While volunteering at Lakeview Food Pantry in Chicago a few years ago, I met a single mother of four boys. She had just completed a shift at one job and was about to begin an overnight shift at her second job. As she collected food to feed her sons for the week, they helped one another with their homework on the warehouse floor.
Their situation is more common than many comfortable Americans might think: One in eight U.S. households with children experienced food insecurity in 2021, according to the Agriculture Department. And that is just the beginning of the story.
Children who experience hunger are more likely to have physical and mental health challenges as well as struggle socially and at school, according to Kecia Johnson, assistant professor of sociology at Mississippi State University. This is an equity issue, too; Black and Latino families disproportionately experience food insecurity.

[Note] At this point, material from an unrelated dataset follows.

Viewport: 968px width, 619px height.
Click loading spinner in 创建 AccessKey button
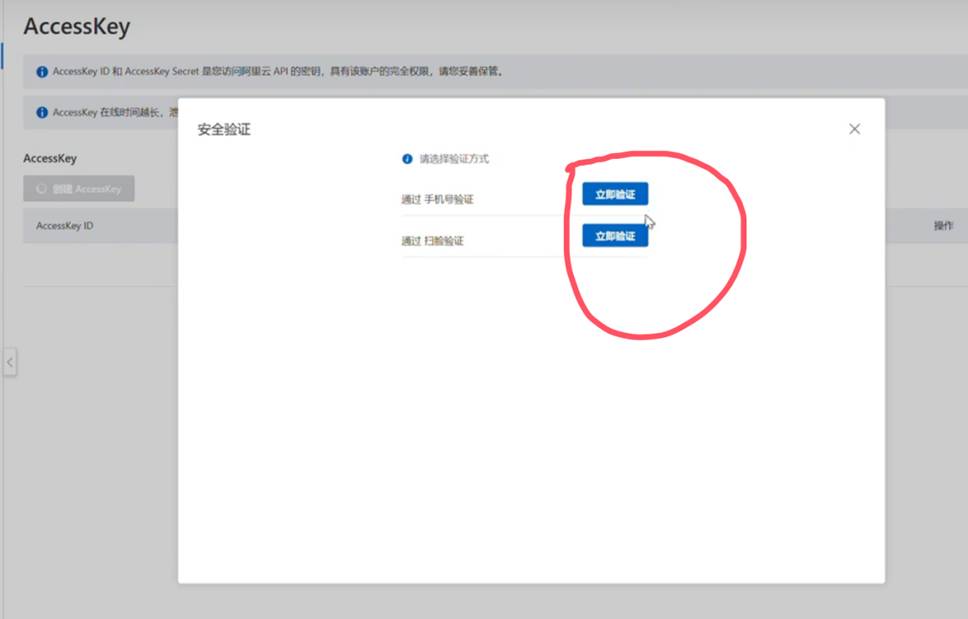click(x=41, y=189)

I remember leaving school before a long weekend, excited to spend that extra day playing sport or hanging out with friends. Sadly, far too many students fear these mini breaks, as they rely on their schools for meals and nutrition. Imagine the uncertainty they felt during the COVID-19 pandemic.
Every child deserves the opportunity to flourish. If children have enough to eat, experts say, they are better able to thrive physically, mentally and emotionally. They then have a better chance of leading healthy and productive adult lives—making our overall society stronger and more resilient.
Tremendous potential for impact
CoreGiving was established in 2016 by our partners at Shopcore and has since grown to include not just ShopCore and Link but a total of 10 Blackstone Real Estate portfolio companies. It is a key component of our mission to make a positive impact in the communities where we operate. So far in 2022, CoreGiving has raised over $2.4 million to fund almost 13 million meals provided across 19 states.
Childhood hunger and the work being done to address it are always relevant. But I bring this up now because September is Hunger Action Month, September 23 is Hunger Action Day and October 13 will mark our annual CoreGiving Day, a large-scale mobilization of Link employees. Last year’s CoreGiving Day saw over 400 Link team members donate more than 3,200 hours of volunteer time to an effort that provided 150,000-plus meals. Over 800 Link employees have already volunteered to participate in this year’s event.
Since its inception, CoreGiving, thanks to the generosity of our partners, has funded more than 25 million meals through food banks around the country. We have donated to over 50 food banks and partnered with 500-plus donors. Our goal is to donate at least 14 million meals in 2022 alone. To me, these numbers are a pressing reminder of the critical need to address childhood hunger—and the tremendous potential for impact.
Faces and lives behind every statistic
Food insecurity and childhood hunger are somber subjects, but there are glimmers of optimism. The 12.5 percent of households with children that experienced food insecurity in 2021 in fact represented the lowest rate in two decades. Experts credit this to increases in federal aid during the height of the pandemic—which means that the need for help from nonprofits, corporations and everyday citizens alike will increase as pandemic-prompted federal aid programs expire.
And it should go without saying that, even as the lowest rate in recent history, 12.5 percent is a tragically high figure, especially for a country with our resources. There are faces and lives behind every statistic—that mother in Chicago and her sons, along with too many families like them.
I am proud of the impact we have made so far, but the truth is that at CoreGiving we are just getting started. I invite you to learn more about CoreGiving and to consider donating to the worthy cause of ending childhood hunger. Doing so can feed children like those four brothers doing their homework on that warehouse floor—and even change the very trajectories of their lives.